Immunofluorescence for γ-H2Ax

H2Ax is a core histone protein found in the nucleosome, and the phosphorylation of H2Ax is a marker of DNA damage caused by ROS. Variant histone H2AX (γ-H2AX) is a marker of DNA double-strand breaks (Rothkamm et al., 2015). Exposed cells (1 week with 10 µM of compound) were plated in a 12-well cell culture treated plate at 1x10⁵ cells/well. Following 24 h incubation at 37°C in media containing 10 µM of compound, cells were fixed with a cold 1:1 solution of methanol and acetone for 20 min at -20°C. The cells were subsequently washed with PBS and blocked for 2 h at room temperature with 1 ml of BlockAid™ Blocking Solution (Thermo Scientific). Each well was stained with a 1:1,000 dilution of rabbit anti-phospho-H2AFX (Millipore Sigma, St.
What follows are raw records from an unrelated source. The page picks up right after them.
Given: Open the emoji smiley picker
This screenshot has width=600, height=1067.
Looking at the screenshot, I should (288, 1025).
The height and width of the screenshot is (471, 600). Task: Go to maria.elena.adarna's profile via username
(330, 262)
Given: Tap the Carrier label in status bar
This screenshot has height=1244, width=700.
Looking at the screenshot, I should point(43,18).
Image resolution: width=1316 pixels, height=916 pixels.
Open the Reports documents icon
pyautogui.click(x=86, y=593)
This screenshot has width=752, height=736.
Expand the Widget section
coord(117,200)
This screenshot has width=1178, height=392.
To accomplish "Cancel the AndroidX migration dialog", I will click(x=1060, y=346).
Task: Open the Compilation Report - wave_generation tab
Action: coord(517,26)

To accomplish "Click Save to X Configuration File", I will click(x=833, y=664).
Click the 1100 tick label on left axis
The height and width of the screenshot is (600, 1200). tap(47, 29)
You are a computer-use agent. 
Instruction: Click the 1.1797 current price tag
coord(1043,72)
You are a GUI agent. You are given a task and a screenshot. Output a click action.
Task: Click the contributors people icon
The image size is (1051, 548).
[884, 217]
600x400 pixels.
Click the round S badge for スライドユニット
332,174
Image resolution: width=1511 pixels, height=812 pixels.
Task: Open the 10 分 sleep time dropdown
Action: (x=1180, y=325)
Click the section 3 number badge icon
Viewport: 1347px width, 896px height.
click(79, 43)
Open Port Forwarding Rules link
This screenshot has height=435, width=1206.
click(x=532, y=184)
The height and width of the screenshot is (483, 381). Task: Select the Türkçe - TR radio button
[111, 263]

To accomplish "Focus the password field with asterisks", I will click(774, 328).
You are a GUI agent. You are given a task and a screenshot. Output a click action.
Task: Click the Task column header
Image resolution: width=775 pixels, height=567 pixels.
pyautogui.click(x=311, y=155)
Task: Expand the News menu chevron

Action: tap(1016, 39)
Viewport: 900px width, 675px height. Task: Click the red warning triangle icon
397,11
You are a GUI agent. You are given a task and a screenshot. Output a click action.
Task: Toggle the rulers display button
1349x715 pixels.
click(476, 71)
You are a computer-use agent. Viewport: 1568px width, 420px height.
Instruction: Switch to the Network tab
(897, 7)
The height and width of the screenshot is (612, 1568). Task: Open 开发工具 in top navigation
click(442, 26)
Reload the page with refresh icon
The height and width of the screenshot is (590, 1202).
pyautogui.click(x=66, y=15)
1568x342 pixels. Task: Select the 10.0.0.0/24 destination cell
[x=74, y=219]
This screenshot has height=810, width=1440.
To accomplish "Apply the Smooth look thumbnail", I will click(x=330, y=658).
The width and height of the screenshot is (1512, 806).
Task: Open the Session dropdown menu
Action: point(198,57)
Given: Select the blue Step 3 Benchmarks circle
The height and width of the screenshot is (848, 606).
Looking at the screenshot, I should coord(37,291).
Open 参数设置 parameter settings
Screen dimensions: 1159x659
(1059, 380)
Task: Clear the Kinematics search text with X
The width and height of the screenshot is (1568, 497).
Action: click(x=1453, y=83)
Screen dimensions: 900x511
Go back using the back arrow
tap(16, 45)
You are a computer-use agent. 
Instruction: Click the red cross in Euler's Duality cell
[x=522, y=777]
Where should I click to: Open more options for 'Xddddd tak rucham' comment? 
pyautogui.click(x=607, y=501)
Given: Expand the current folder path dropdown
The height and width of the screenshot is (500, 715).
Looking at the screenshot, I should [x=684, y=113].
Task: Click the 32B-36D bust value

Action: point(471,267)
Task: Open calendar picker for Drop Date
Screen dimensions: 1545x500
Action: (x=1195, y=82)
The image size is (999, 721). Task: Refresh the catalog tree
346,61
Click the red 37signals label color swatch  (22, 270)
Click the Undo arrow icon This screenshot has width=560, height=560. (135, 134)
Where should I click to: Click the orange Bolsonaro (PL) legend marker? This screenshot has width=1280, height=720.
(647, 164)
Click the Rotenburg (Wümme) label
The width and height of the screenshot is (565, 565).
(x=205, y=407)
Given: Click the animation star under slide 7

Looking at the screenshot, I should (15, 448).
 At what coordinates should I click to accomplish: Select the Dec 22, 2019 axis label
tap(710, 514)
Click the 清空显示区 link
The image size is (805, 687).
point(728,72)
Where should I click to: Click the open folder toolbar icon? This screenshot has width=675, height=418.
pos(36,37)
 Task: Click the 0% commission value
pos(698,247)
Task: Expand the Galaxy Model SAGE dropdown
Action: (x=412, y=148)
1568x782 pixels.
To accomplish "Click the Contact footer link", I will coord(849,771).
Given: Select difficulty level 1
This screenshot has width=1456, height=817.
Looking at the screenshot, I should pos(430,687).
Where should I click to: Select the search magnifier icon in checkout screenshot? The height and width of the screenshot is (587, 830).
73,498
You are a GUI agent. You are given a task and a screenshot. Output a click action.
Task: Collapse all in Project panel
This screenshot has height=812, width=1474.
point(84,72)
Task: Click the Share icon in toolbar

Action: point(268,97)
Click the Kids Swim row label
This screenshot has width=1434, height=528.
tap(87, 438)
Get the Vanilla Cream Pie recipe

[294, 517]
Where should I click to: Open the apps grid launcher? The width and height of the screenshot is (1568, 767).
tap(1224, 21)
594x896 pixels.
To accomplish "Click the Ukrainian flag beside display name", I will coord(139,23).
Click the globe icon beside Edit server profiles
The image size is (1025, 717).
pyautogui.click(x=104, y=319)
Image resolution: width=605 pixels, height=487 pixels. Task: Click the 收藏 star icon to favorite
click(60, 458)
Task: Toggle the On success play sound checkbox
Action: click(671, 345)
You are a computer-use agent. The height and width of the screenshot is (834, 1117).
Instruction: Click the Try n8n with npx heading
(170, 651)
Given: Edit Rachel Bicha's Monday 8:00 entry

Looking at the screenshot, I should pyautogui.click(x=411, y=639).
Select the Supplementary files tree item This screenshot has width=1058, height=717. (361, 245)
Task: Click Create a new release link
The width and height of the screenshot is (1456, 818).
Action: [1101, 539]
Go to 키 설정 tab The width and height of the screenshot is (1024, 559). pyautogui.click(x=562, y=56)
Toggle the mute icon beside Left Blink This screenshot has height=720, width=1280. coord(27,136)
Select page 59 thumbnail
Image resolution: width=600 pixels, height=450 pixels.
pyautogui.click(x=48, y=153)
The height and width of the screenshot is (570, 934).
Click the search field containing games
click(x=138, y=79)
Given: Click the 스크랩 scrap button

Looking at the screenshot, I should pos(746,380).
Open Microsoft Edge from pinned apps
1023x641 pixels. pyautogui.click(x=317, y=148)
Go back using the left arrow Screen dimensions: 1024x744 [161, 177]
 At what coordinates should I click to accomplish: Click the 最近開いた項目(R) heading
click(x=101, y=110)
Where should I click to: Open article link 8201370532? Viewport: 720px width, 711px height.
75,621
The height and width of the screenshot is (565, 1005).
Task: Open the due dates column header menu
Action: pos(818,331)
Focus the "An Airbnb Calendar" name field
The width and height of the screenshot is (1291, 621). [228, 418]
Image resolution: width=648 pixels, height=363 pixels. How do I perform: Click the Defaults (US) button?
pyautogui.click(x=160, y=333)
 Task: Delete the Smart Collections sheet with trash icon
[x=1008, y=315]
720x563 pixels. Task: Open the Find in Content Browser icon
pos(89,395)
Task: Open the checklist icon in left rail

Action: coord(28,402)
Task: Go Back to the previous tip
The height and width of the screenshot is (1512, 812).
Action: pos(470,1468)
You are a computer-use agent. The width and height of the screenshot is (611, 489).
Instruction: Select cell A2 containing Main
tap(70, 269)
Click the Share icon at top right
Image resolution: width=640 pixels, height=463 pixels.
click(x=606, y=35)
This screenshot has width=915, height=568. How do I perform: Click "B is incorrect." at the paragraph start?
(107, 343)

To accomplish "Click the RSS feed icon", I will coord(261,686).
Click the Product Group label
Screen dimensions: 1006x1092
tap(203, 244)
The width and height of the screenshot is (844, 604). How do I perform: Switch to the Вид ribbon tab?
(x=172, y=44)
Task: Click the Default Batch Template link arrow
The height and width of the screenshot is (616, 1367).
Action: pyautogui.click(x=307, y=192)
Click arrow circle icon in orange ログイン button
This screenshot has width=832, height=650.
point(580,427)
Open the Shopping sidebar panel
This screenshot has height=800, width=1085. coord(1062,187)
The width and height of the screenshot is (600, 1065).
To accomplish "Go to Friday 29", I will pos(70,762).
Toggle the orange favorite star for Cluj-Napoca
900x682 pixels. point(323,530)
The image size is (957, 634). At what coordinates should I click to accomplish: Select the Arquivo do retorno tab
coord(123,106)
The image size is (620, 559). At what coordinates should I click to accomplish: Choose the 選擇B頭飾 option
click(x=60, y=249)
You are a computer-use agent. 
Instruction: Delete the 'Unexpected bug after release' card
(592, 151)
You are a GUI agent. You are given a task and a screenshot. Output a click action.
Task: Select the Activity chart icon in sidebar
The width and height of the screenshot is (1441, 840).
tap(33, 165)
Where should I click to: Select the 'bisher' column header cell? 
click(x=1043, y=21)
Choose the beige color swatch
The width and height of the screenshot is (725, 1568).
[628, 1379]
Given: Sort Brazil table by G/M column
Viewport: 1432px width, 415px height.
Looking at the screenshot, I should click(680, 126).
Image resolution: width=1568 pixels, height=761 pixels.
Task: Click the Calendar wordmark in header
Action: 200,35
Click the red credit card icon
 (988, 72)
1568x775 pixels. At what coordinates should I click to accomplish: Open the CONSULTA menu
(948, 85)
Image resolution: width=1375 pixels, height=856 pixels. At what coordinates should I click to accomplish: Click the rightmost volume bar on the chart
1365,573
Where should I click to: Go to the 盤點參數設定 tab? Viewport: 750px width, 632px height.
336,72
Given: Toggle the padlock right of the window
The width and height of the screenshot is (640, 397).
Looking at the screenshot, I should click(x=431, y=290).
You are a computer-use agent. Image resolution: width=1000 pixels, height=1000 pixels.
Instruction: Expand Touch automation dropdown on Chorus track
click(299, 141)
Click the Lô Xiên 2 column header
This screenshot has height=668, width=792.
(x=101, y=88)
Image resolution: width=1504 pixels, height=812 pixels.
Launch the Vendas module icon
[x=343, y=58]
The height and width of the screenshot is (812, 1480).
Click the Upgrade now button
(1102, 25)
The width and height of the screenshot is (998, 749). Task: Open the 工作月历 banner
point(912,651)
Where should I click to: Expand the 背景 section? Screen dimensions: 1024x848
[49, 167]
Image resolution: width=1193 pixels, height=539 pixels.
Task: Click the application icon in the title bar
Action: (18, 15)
Louis, MO) in PBS overnight at 4°C with gently rocking. Following multiple washing steps with PBS, cells were incubated with 5 µg/ml of anti-rabbit Alexa Fluor 647-conjugated antibody (ThermoFisher) for 1 h at room temperature. Cells were subsequently washed with PBS and stained with 1 µg/ml of Hoechst 33342 (ThermoFisher) for 5 min at room temperature. Fluorescent images were acquired on an Evos FL Imaging System (ThermoFisher).